> **THE TASK**:
Copy all the entries below exactly, but not the pictures.

> **GIVEN ENTRIES**:
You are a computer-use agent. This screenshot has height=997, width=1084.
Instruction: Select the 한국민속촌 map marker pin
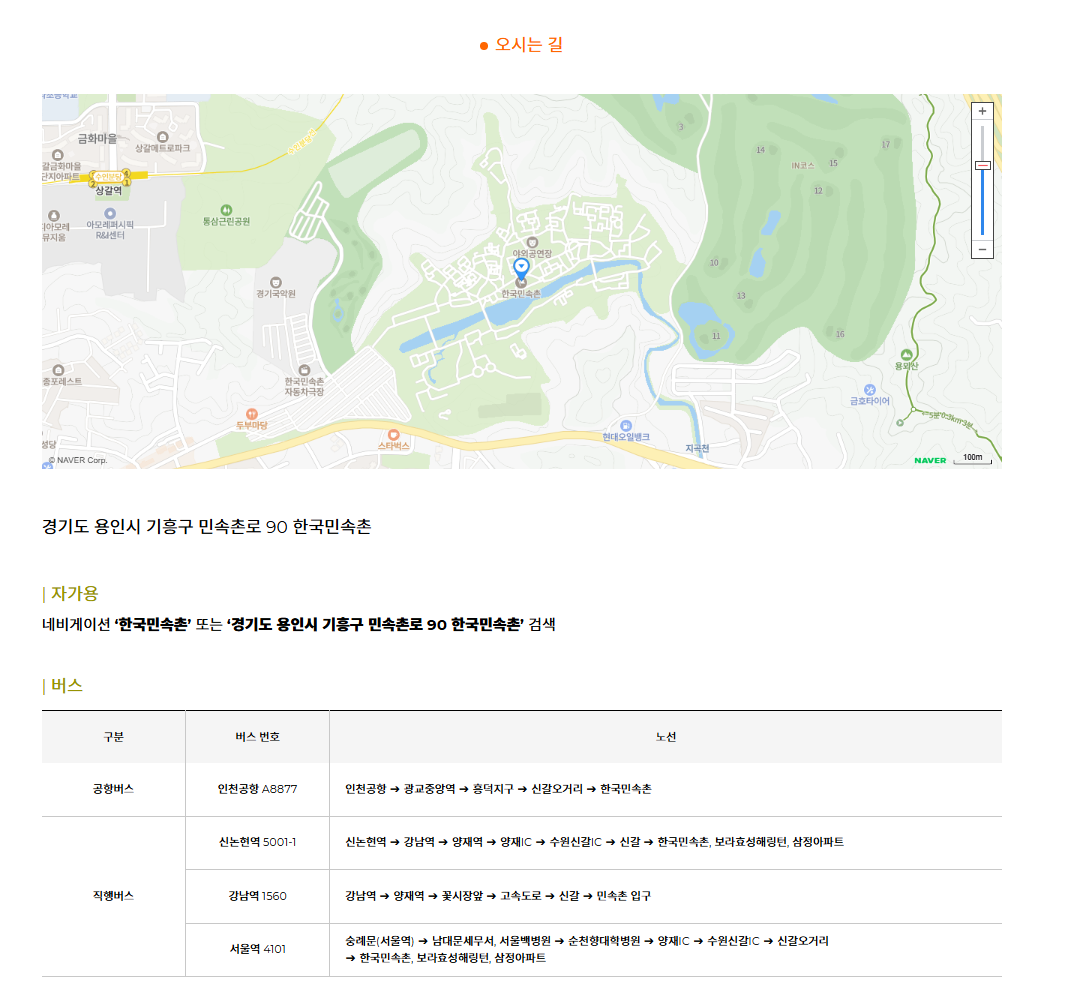(520, 267)
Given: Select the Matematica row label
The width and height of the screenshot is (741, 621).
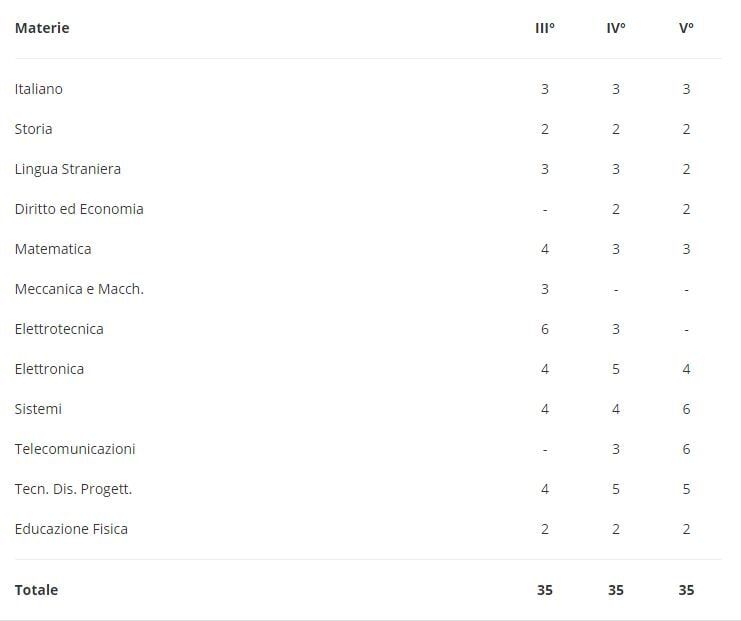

> **ANSWER SECTION**:
You are a computer-use agent. This screenshot has height=997, width=1084.
Instruction: Select the 한국민속촌 map marker pin
(520, 267)
Given: Select the Matematica row label
The width and height of the screenshot is (741, 621).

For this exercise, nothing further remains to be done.